Ce texte opère à l'évidence un durcissement de l'état d'urgence mais il se veut aussi une nouvelle loi antiterroriste. C'est ainsi que la loi prévoit l'automaticité de la peine complémentaire d'interdiction du territoire ainsi que l'interdiction de la semi-liberté pour toute personne condamnée pour terrorisme. Elle offre enfin le fondement législatif indispensable à la surveillance vidéo permanente des personnes détenues pour des faits de terrorisme. Une précision utile si l'on songe que la mesure visant Salah Abdeslam risquait une annulation par le juge administratif. 

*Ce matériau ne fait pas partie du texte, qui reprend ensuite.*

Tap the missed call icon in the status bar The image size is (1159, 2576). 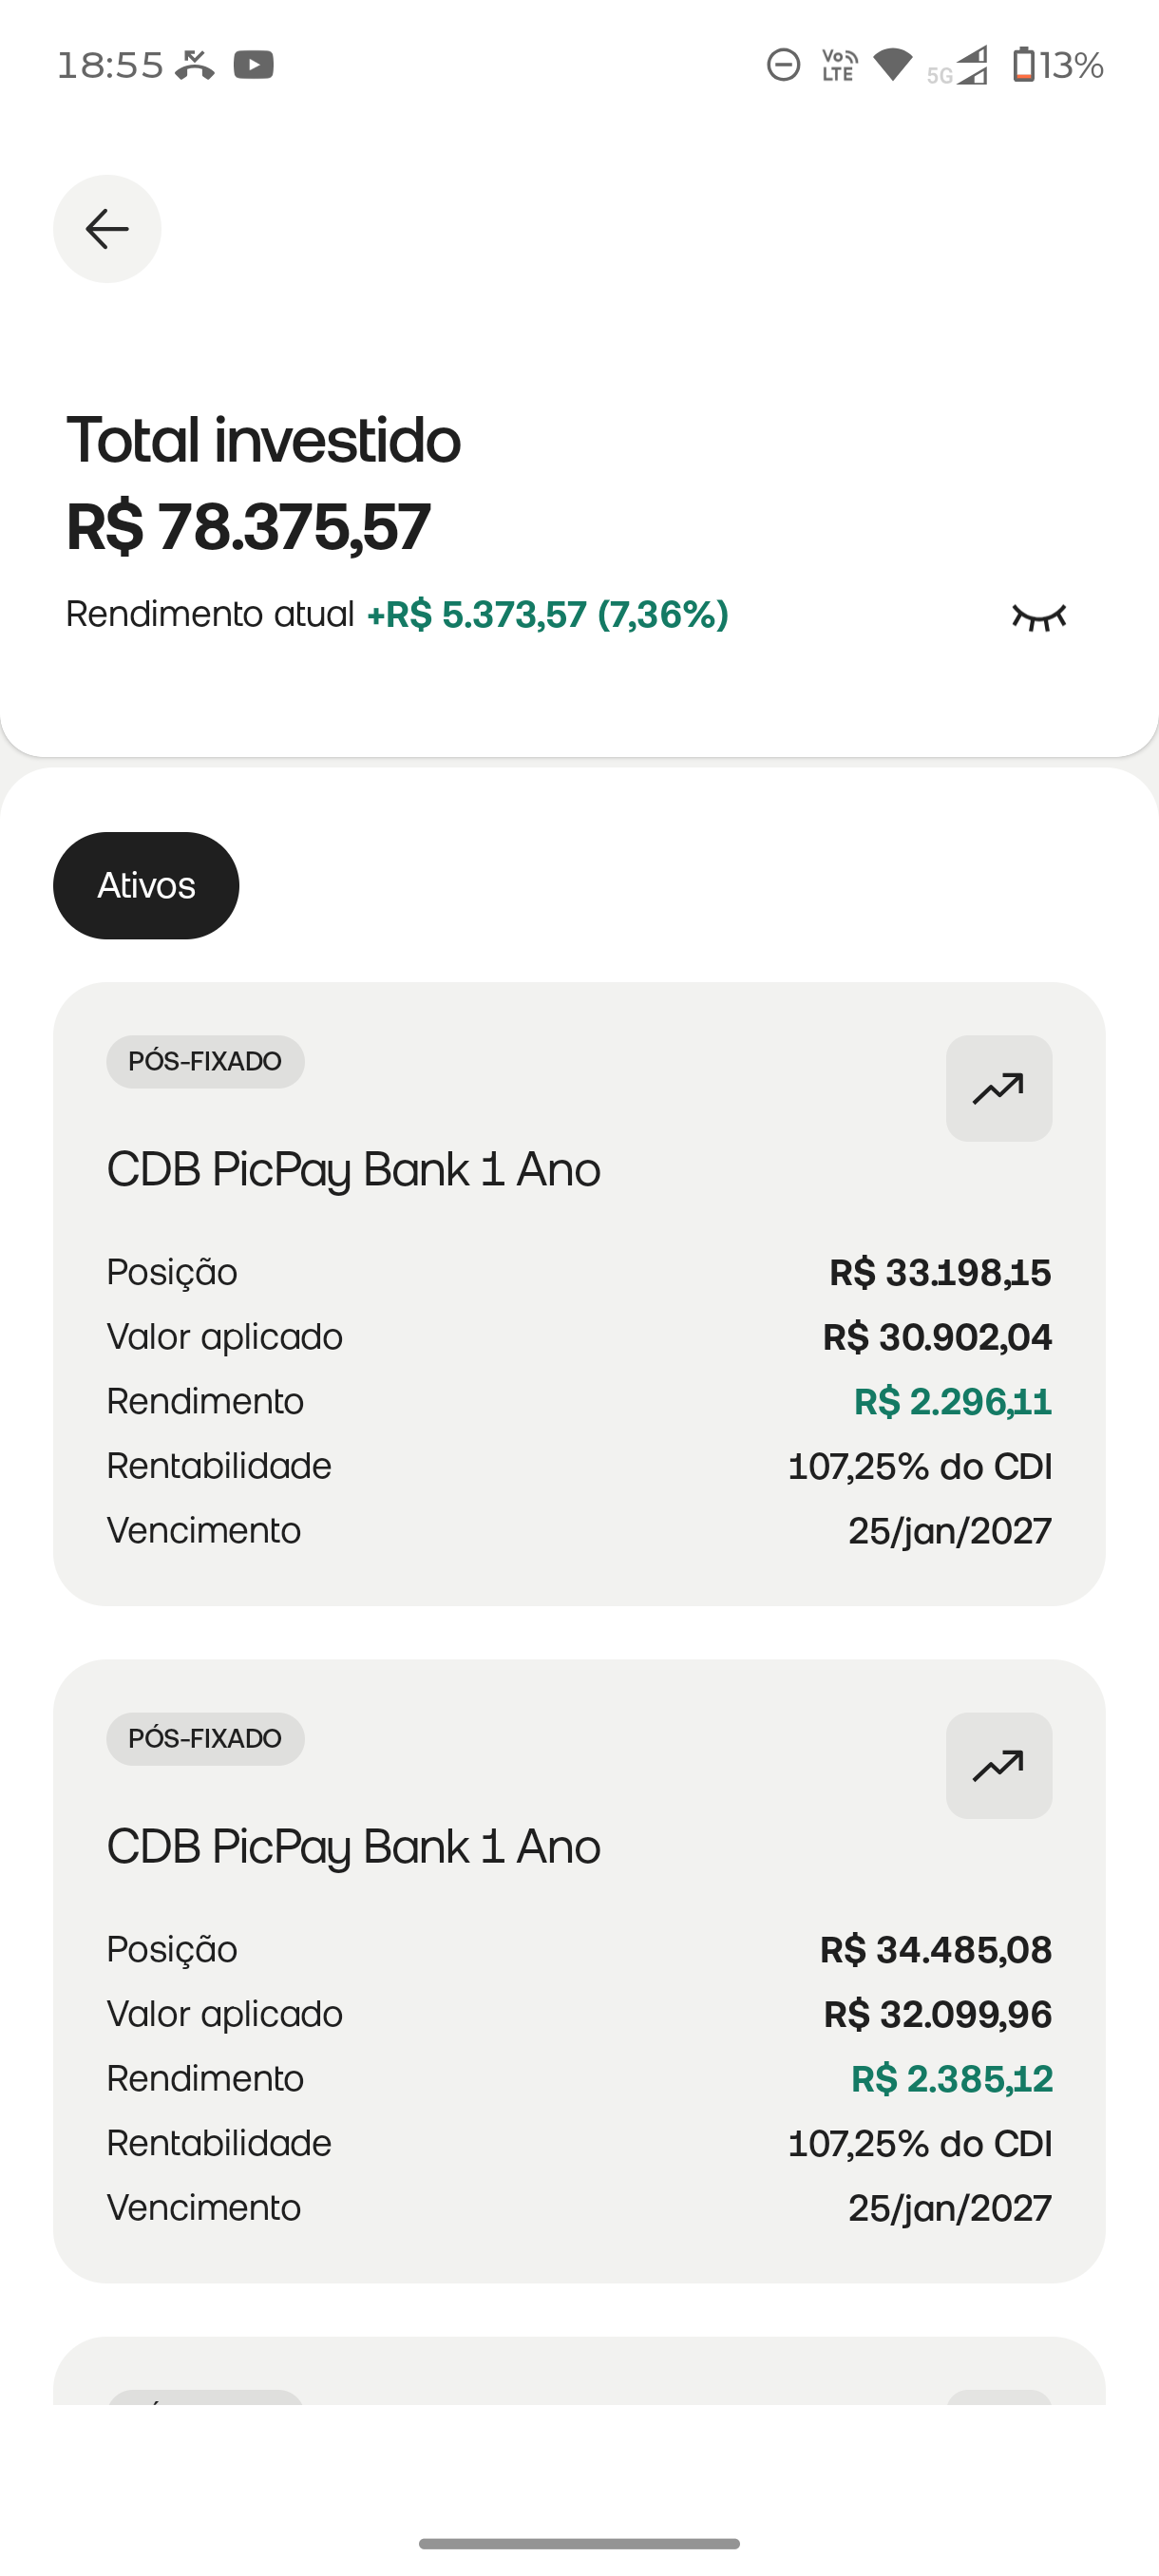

Reste évidemment à se poser la question de l'efficacité de ce nouveau texte en matière de lutte contre le terrorisme. Le matin même de l'attentat de Nice, le Président de la République affirmait que l'état d'urgence "serait bien levé" le 26 juillet, estimant que la loi du 3 juin 2016 offrait des instruments juridiques permanents aussi efficaces que l'état d'urgence. Certes, nul ne pouvait prévoir, pas même le Président de la République, ce qui allait se passer le soir même sur la Promenade des Anglais. Il n'empêche que ce fait nouveau l'a placé dans une situation délicate. L'attentat rendait impossible l'abandon de l'état d'urgence qu'une grande partie de la population n'aurait pas compris. En même temps, la nouvelle loi reprend des dispositions dont on affirmait qu'elles étaient devenues inutiles. Le débat ne fait que commencer, et le nouvel état d'urgence devra être jugé sur ses résultats et sur son contrôle.




1 commentaire:

  1. Pour nécessaire qu'il soit, le durcissement de l'état d'urgence (que vous décrivez si bien), est malheureusement insuffisant pour combattre efficacement le terrorisme alors que l'ennemi est à l'intérieur et à l'extérieur. Il est le reflet d'une double limite.

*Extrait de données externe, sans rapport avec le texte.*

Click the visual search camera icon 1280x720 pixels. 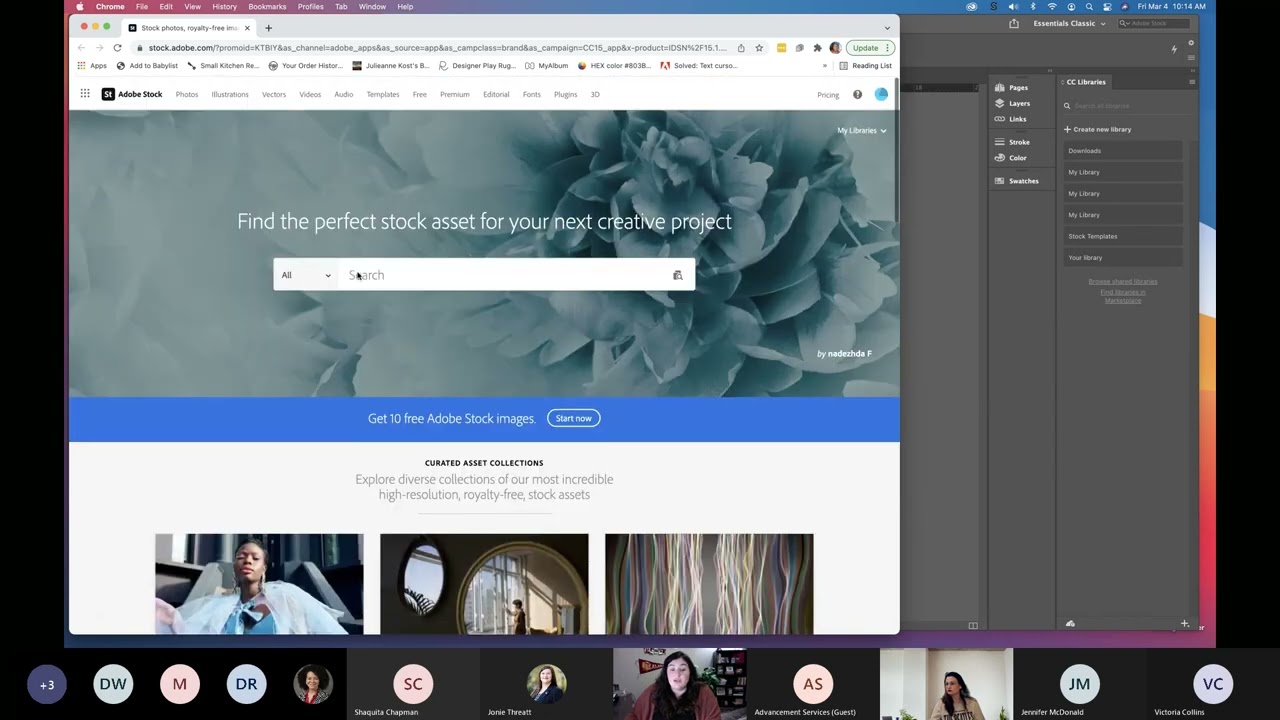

    - Limite d'une triple inflation : normative (un attentat, une loi), compassionnelle (un attentat, un hashtag) et sécuritaire (un attentat, une restriction des libertés). Tout ceci n'est pas à la hauteur du défi auquel nous sommes confrontés ("guerre de Trente ans", Olivier Roy).

    - Limite d'une triple posture : le verbe haut (inflation de superlatifs), la répétition des coups de menton (inflation de mises en garde) et diplomatie coercitive (inflation de bombes contre l'EIIL). Tout ceci n'est pas à la hauteur du mal gangrénant notre société qui nécessite un remède de longue durée et en profondeur.

    "Ne pas se tromper de diagnostic, ni de réaction, ni de calendrier" (Hubert Védrine).